◆ Task to carry out
Please copy out the listing again, swapping each "icon" for "symbol" and keeping everything else the same.

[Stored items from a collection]
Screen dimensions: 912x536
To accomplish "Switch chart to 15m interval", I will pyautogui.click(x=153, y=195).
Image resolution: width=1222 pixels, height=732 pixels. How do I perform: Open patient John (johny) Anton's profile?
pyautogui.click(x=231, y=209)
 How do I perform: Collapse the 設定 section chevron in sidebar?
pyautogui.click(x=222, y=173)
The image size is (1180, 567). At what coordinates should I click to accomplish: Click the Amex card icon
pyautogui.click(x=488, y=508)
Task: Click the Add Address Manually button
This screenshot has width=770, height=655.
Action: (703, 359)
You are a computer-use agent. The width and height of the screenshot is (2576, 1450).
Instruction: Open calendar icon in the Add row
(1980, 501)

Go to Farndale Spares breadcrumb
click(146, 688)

◆ Exercise output
Screen dimensions: 912x536
To accomplish "Switch chart to 15m interval", I will pyautogui.click(x=153, y=195).
Image resolution: width=1222 pixels, height=732 pixels. How do I perform: Open patient John (johny) Anton's profile?
pyautogui.click(x=231, y=209)
 How do I perform: Collapse the 設定 section chevron in sidebar?
pyautogui.click(x=222, y=173)
The image size is (1180, 567). At what coordinates should I click to accomplish: Click the Amex card symbol
pyautogui.click(x=488, y=508)
Task: Click the Add Address Manually button
This screenshot has width=770, height=655.
Action: (703, 359)
You are a computer-use agent. The width and height of the screenshot is (2576, 1450).
Instruction: Open calendar symbol in the Add row
(1980, 501)

Go to Farndale Spares breadcrumb
click(146, 688)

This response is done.